Por Moisés Cituk
El martes pasado fue especial para la “Nación Raider”. Tras días de rumores y especulaciones, Jon Gruden fue presentado como el nuevo entrenador en jefe del equipo, ante decenas de reporteros y más de 50 figuras icónicas de la franquicia, jugadores, coaches y administrativos.
Estuvieron presentes leyendas como el exesquinero Charles Woodson, apenas retirado en 2015; Tom Flores, entrenador de ascendencia mexicana que guió a los Raiders —primero de Oakland y luego de Los Ángeles— a dos victorias en el Super Bowl; los exmariscales de campo Jim Plunkett y Rich Gannon; el otrora férreo defensivo Howie Long; Jerry Rice, probablemente el mejor receptor de todos los tiempos, y Jim Otto, ya de 80 años de edad, quien fuera el mejor centro de la década de los 60. Entre muchos otros astros.
El ambiente, relatan los que acudieron, era electrizante. Se respiraba optimismo y esperanza.
Y no es para menos.

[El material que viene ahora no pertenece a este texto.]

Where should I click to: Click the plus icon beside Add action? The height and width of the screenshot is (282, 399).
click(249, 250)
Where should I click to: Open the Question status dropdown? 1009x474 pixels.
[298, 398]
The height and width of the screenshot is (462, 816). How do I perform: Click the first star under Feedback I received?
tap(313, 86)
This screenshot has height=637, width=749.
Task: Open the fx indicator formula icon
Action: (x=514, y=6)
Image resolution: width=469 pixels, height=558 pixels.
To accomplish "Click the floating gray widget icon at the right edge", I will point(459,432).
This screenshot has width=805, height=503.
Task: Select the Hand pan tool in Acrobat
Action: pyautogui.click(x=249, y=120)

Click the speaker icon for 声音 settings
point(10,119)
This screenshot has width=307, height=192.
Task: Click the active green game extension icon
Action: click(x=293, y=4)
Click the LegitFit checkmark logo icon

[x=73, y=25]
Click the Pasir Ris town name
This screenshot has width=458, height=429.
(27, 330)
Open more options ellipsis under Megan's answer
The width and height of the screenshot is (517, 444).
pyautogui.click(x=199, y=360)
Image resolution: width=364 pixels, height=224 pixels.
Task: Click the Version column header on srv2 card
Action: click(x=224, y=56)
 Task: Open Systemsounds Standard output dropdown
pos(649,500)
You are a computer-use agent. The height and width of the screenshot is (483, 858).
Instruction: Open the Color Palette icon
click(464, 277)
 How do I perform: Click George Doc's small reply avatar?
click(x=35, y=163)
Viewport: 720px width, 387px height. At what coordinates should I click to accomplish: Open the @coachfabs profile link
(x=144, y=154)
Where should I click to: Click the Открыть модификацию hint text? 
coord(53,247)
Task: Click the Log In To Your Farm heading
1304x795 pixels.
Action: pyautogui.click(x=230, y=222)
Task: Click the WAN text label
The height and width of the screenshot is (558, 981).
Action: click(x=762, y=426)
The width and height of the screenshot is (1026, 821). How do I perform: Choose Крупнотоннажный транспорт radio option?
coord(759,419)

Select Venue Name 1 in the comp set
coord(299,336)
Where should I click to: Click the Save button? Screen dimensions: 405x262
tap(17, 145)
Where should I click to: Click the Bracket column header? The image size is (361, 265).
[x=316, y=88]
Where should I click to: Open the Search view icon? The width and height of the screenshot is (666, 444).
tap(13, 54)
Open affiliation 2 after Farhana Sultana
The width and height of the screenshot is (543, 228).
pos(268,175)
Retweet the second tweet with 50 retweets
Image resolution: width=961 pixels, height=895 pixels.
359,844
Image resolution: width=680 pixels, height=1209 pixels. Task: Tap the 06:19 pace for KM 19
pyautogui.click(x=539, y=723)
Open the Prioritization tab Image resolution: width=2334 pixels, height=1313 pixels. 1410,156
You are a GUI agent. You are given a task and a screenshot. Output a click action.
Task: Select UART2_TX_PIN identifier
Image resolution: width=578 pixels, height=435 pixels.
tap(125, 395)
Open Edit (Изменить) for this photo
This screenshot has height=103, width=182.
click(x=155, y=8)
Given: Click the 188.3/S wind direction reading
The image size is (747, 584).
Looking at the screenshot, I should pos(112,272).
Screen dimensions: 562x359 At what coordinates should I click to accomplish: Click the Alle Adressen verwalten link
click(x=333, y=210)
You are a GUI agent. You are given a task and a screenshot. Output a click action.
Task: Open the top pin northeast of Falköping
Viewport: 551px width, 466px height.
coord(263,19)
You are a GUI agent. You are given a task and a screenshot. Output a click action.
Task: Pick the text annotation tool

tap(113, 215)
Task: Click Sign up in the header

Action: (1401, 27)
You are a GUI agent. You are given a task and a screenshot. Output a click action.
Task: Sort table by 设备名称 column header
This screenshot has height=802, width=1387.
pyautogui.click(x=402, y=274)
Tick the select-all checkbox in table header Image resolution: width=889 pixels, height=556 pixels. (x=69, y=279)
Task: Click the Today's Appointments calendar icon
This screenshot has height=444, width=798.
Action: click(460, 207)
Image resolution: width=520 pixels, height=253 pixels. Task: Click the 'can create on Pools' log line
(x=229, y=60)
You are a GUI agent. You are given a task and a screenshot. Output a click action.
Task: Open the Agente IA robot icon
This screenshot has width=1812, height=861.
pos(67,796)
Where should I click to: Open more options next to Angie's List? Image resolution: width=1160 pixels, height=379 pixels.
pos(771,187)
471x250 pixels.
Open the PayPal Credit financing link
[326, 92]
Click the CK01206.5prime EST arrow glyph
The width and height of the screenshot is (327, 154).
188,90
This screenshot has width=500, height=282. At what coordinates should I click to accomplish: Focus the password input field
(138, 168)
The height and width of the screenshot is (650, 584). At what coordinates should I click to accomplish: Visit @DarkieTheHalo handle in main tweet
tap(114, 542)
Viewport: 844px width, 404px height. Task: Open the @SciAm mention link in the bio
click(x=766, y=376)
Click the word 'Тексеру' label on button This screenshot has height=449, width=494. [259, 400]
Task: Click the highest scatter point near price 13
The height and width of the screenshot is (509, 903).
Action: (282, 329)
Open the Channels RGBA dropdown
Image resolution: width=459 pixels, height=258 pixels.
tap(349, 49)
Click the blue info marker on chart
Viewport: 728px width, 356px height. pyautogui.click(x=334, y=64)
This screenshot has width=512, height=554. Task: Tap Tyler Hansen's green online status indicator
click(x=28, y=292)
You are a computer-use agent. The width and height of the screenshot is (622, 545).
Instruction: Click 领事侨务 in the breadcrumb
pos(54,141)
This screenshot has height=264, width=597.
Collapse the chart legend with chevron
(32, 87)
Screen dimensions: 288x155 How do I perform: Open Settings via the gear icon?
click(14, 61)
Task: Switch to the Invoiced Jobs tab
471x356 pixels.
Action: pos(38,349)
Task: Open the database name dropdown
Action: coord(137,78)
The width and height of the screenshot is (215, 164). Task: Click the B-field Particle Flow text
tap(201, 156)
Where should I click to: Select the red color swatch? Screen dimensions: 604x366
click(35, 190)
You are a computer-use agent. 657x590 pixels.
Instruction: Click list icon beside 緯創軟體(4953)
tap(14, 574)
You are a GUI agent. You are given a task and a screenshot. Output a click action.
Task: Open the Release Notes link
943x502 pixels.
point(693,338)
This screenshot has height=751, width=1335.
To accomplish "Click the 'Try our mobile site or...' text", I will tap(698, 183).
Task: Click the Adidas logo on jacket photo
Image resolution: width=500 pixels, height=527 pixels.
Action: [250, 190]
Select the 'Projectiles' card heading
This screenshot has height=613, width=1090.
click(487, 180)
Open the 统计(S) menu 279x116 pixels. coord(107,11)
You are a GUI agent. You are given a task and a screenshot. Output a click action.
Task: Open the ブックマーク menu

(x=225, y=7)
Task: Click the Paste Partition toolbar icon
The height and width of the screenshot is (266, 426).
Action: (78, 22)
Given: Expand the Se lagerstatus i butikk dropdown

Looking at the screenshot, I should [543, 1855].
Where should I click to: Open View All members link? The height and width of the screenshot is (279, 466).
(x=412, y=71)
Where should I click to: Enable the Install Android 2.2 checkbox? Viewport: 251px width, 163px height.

Gruden, en su primera etapa al frente del equipo (1998-2001), lo condujo dos veces a la postemporada, incluyendo un viaje al campeonato de la Conferencia Americana.
Detrás de su éxito estuvo el maximizar el talento de jugadores como Gannon, Más Valioso en 2002, y el receptor Tim Brown, ahora miembro del Salón de la Fama.
Gruden nunca quiso dejar Oakland, pero el siempre polémico Al Davis, que en paz descanse, lo canjeó a Tampa Bay por selecciones del draft y dinero en 2002. Allí fue campeón esa misma campaña… apaleando a los Raiders que él mismo armó.
Sin rencores, anteayer, el hijo pródigo regresó a casa.